After finding "The width and" in the data, write out its line and all following lines without change, up to and including the last one. Leave out pictures.

----

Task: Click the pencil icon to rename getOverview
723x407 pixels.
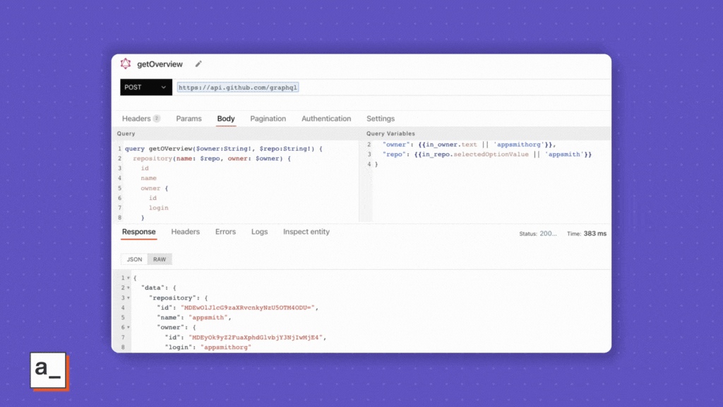Action: pyautogui.click(x=198, y=64)
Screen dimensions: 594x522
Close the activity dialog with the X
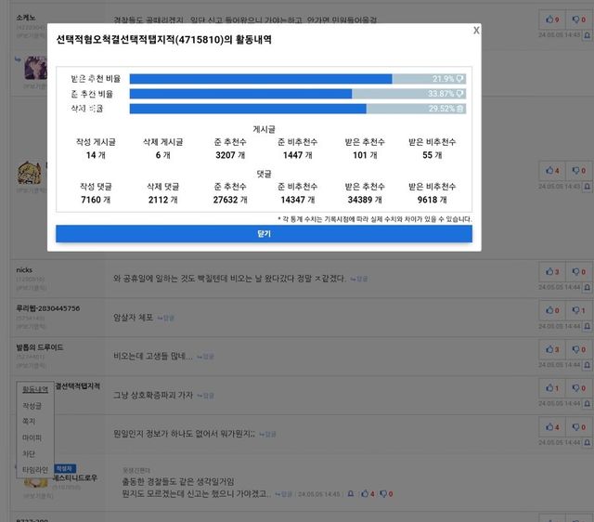point(476,31)
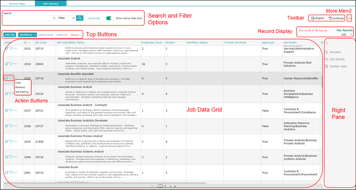Switch to the Home Page tab
Screen dimensions: 356x190
pyautogui.click(x=18, y=3)
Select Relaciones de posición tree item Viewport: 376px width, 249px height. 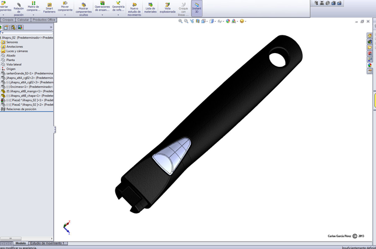point(21,109)
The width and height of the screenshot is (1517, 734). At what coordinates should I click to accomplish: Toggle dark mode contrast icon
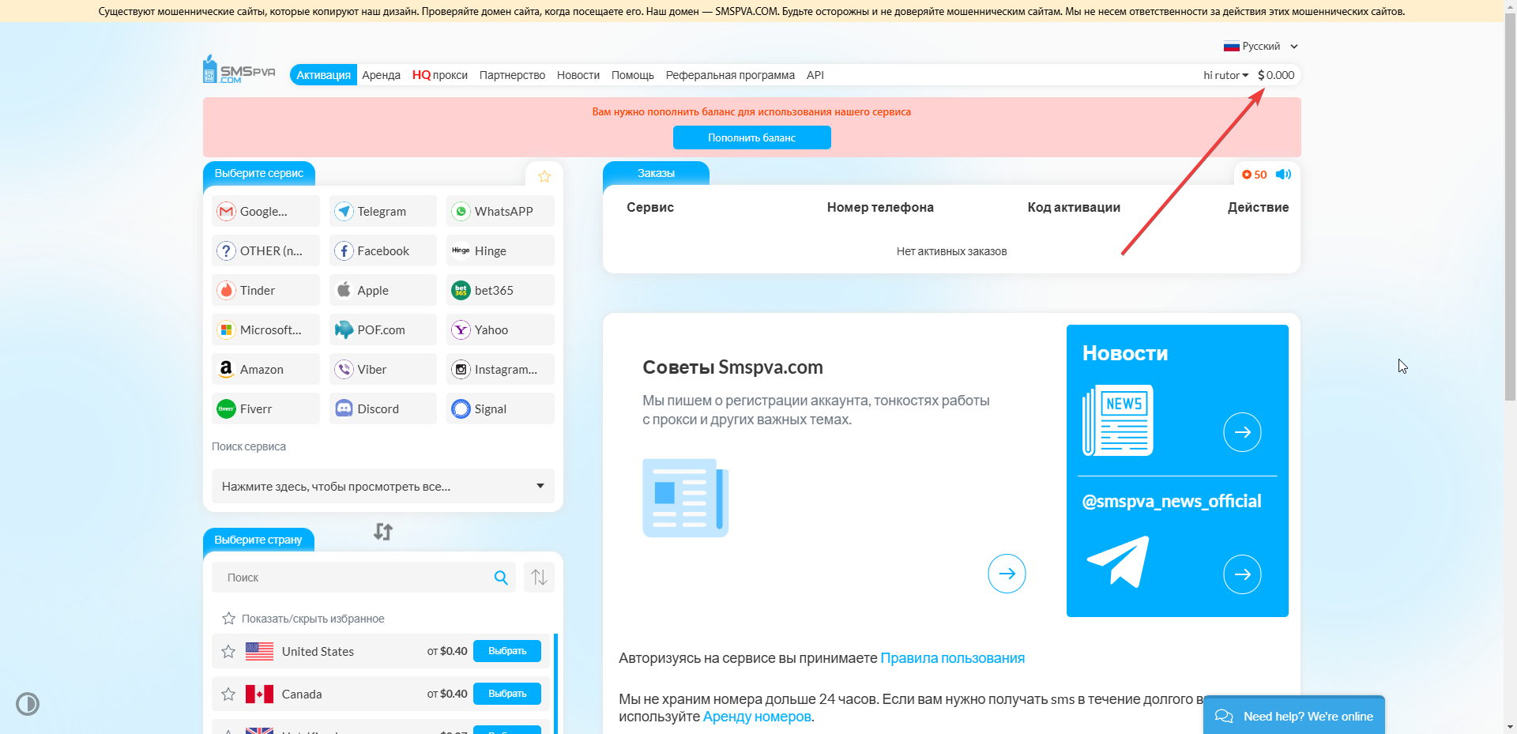click(28, 704)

----

(PROBLEM SOLUTION):
The width and height of the screenshot is (1517, 734). At what coordinates should I click to accomplish: Toggle dark mode contrast icon
click(28, 704)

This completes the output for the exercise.